Friday, March 26, 2010

ROW_NUMBER() window function

0 comments
ROW_NUMBER() OVER function can be used as a function to limit rows by specifying no of rows to view.

SELECT * FROM
( SELECT
ROW_NUMBER() OVER (ORDER BY sort_key ASC) AS row_number,
COLUMNS
FROM tablename
) A(name of select statement)
WHERE row_number <= 10


Thursday, March 25, 2010

Select statement to Extract text file in a column and to save images

0 comments
1. Text File in a column
Select statement can be utilized as to select data from a text file in a single column where 1 is as ID, Asia as region and the last column will contain the data from a text file.
SELECT 1 AS ID, 'ASIA' AS REGION, *
FROM OPENROWSET ( BULK 'C:\mysql.TXT',SINGLE_CLOB) AS MYTABLE
in the OPENROWSET parenthesis replace the path with your text file path.
Save an image in a binary format
Following query will save picture in sql db in binary format.

UPDATE CompanyInfo SET Logo = A.BulkColumn FROM
(SELECT * FROM OPENROWSET(BULK N'C:\Image\abc.jpg', SINGLE_BLOB) B) A

Things to consider when executing.
1. Place Power Link image somewhere at client database server’s machine.
2. Replace C:\Image\abc.jpg with the physical image path.
3. Check CompanyInfo table that it contains a record.
4. Execute above script to update image for that record.

Tuesday, March 23, 2010

Select Column Level Fields from more than one table

0 comments
How many books have been purchased along with their quotations in the month of Jan 2010, in order to aggregated values from different table following is an easy way to do it.

Select count(b.book_id) as "Total Books"
,(Select count(q.id)
from tbl_q_received as "q"
where date_format(b.purchase_date,'%y-%m-d')=date_format(b.purchase_date,'%y-%m-d')) as "Total Quotations"
from tbl_book b
where b.purchase_date between '2010-01-01 00:00:00' and '2010-01-3123:59:59'

Sunday, March 21, 2010

How to Choose Date Format in MYSQL

2 comments
While writing a query in MYSQL for getting result up to Hour in dates one should use date format define below because it would not duplicate the values for the same records while matching them to dimension table.
Date_format('your_date','%d-%m-%y-H')
note: Capital H is for (1-24 hours format) while small h is for (1-12 hours format)

Example:
Select date_format(registration_date,'%d-%m-%y-%H') as "Reg_date", count(emp_id)
from emp
group by Reg_date


in order to get not NULL value one should define a separate field for selecting date from a database because defining manually first time date value in field would never bring null value and all your measures may be zero but not null...because it would generate an error i.e. can not convert nvarchar value to field INT

or another solution to it is to set default value to zero.





Wednesday, March 10, 2010

Single Insertion for all values in ETL script

0 comments
It is common practice to get single value from the transactional database and then add to it immediately in the database and then updating rest of the values but it is not efficient because in huge data it is very difficult to update i.e. it is time consuming therefore it is suggested to first select all the values i.e. KPIs from the transactional database using transformation in the Pentaho and store these KPIs values in variable using SET VARIABLE as mentioned below

select your kpis query values using input

SET VARIABLE

Field Name Variable name Scope default value
from input My_Variable valid in root job 0(in case of int)

Source material:
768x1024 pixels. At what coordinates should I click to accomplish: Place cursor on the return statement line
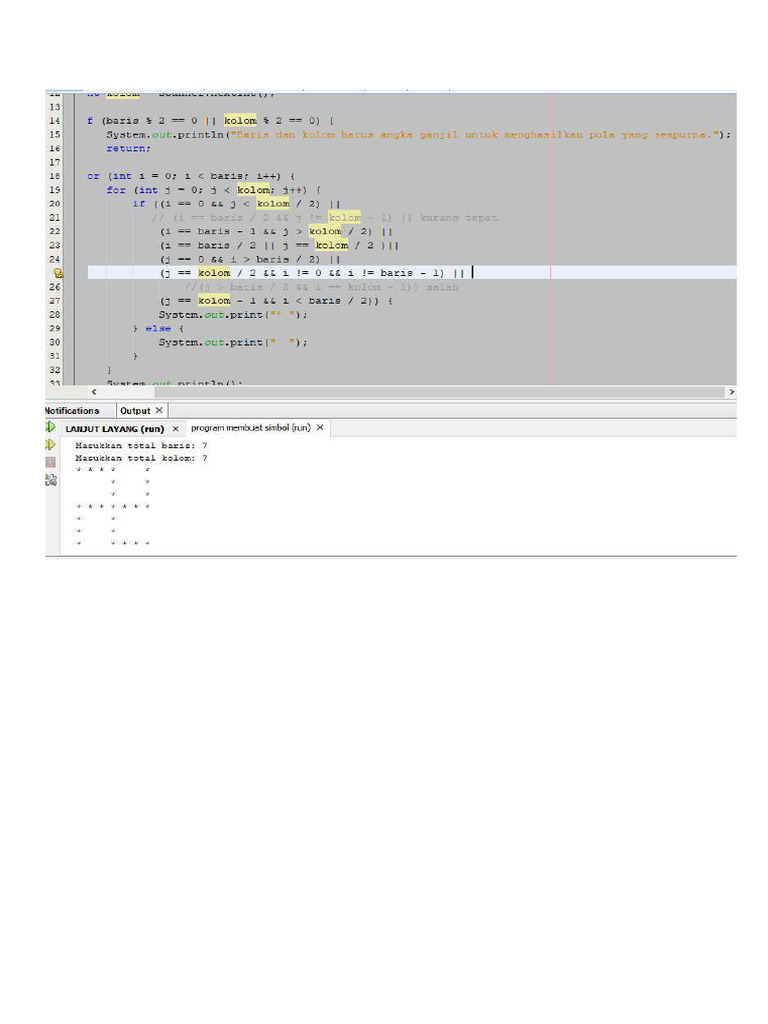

Given exercise: Repeat the part of the SQL tips blog starting with "note: Capital H" and going on through "value to zero.".

Output for this exercise:
note: Capital H is for (1-24 hours format) while small h is for (1-12 hours format)

Example:
Select date_format(registration_date,'%d-%m-%y-%H') as "Reg_date", count(emp_id)
from emp
group by Reg_date


in order to get not NULL value one should define a separate field for selecting date from a database because defining manually first time date value in field would never bring null value and all your measures may be zero but not null...because it would generate an error i.e. can not convert nvarchar value to field INT

or another solution to it is to set default value to zero.